>> Start Data supplied
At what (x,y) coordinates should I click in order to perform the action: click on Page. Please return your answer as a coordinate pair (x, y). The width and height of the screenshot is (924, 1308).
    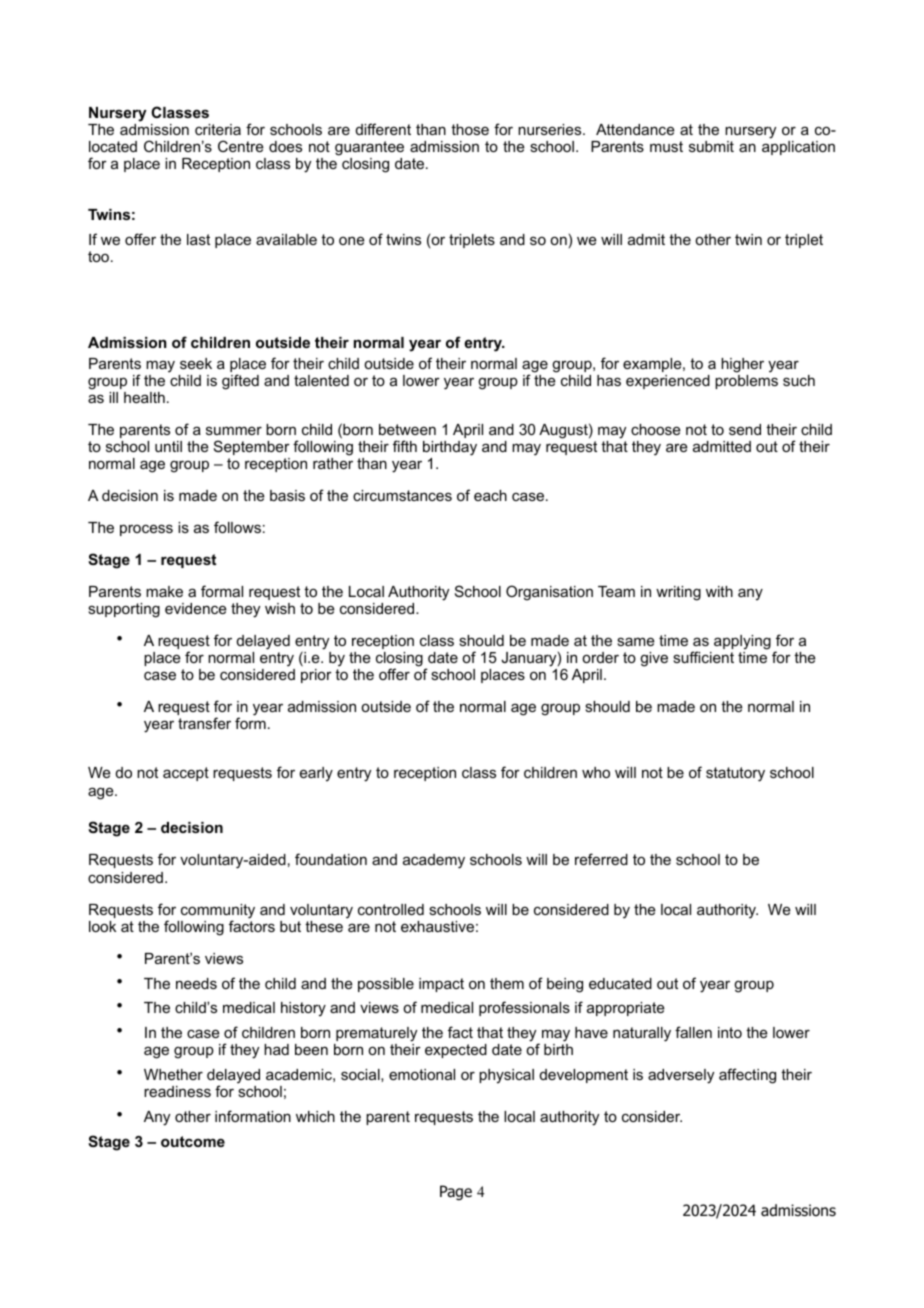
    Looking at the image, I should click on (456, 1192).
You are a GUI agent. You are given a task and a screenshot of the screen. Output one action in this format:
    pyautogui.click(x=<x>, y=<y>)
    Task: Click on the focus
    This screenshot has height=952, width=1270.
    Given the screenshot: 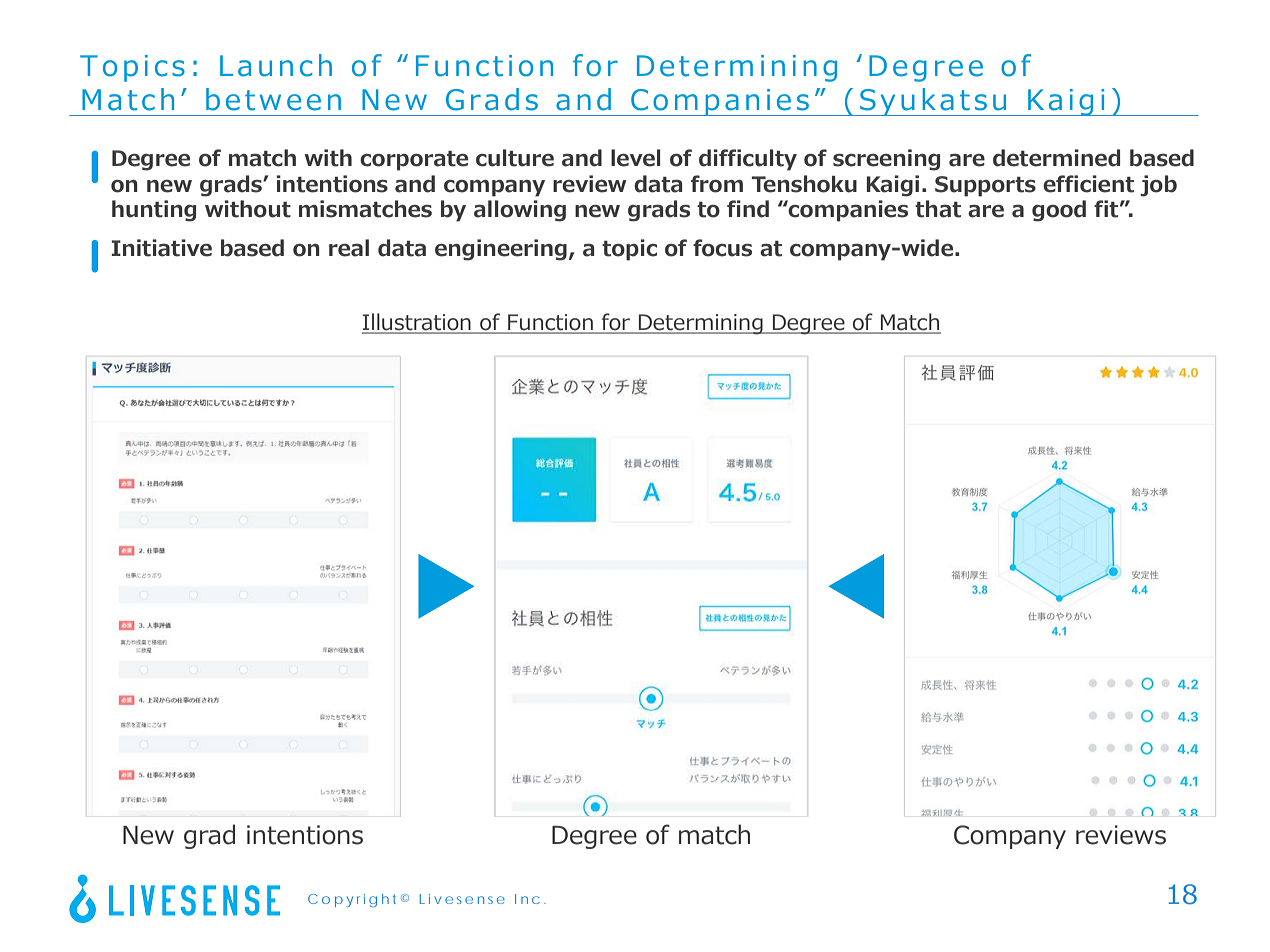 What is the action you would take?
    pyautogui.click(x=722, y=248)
>> End Data supplied
Goal: Give back the items word for word, from the start through the line containing "Looking at the", and leave the pictures out.

Answer in full:
At what (x,y) coordinates should I click in order to perform the action: click on Page. Please return your answer as a coordinate pair (x, y). The width and height of the screenshot is (924, 1308).
    Looking at the image, I should click on (456, 1192).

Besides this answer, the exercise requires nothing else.